The compression engine is rule-based — no LLM. It encodes repeated entities into a local registry (postgres://db.prod/main → §E1) and expands them back before each API call. Facts aren't summarised — they're encoded. Nothing is destroyed.

Benchmark across 25 sessions, 5 task domains, same Factory.ai 6-dimension methodology:

System	Quality	Compression
Promptolian	4.26 / 5	21.8%
Anthropic built-in	3.44 / 5	98.7%
OpenAI built-in	3.35 / 5	99.3%

Better context quality at 22% compression vs 99%.

The second problem: your agent re-sends the same tool schema every call

Every API call re-sends the full tool schema — even if nothing changed. For 5 tools that's ~600 tokens wasted per call.

Call 1: [system] + [tools: 600 tok] + [message]  → full price
Call 2: [system] + [tools: 600 tok] + [message]  → full price again

Anthropic's prompt cache solves this — but only if you manually add cache_control blocks. Most frameworks don't. The proxy does it automatically.

Assumptions:

500 calls/day · 5 tools · ~120 tokens each = 600 tool tokens/call
30 days/month → 9M tool tokens/month → $27.00 without caching
With Anthropic prompt cache (10% on hits) → $2.70
Saving: $24.30/month

The business case

Context failures are rework events.

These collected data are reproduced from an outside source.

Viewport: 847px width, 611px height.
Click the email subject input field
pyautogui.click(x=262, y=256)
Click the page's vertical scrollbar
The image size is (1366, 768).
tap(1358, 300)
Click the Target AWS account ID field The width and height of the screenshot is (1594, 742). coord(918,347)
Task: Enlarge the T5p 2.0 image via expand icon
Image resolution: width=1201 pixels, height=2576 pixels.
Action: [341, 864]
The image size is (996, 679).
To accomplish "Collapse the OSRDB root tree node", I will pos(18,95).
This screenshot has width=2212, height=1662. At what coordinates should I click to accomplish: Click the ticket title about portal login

The fact-loss rates derived from benchmark scores:

System	Quality	Fact-loss rate
Promptolian	4.26/5	14.8%
Anthropic built-in	3.44/5	31.2%
OpenAI built-in	3.35/5	33.0%

If fixing a context failure costs your team more than 3.5 minutes, Promptolian is cheaper than Anthropic built-in in total. A context failure that reaches code review can cost an hour.

Tool caching adds ~$24/month on top. Token savings show up in your API bill. Rework savings don't — but that's where the ROI lives.

Try it

pip install "promptolian[proxy]"

promptolian proxy            # tool caching only — 1 min to production
promptolian proxy --compress # + context history compression

import anthropic

client = anthropic.Anthropic(
    base_url="http://localhost:3002",  # only change needed
)

Or skip self-hosting with the cloud proxy:

client = anthropic.Anthropic(
    base_url="https://proxy.promptolian.com",
    default_headers={"X-Promptolian-Key": "pk_..."},
)

Full docs: promptolian.com/docs.html · GitHub: github.com/Maurizio-L/promptolian-public

Methodology: 25 sessions × 5 task domains, Factory.ai 6-dimension probe scoring (Accuracy, Context, Artifact, Completeness, Continuity, Instruction). Anthropic/OpenAI baselines from Factory.ai May 2026. Promptolian: internal benchmark, same methodology. Validation run: 4.19/5 (second 25-session run after entity-encoding fix). Fact-loss rate = 1 − quality/5.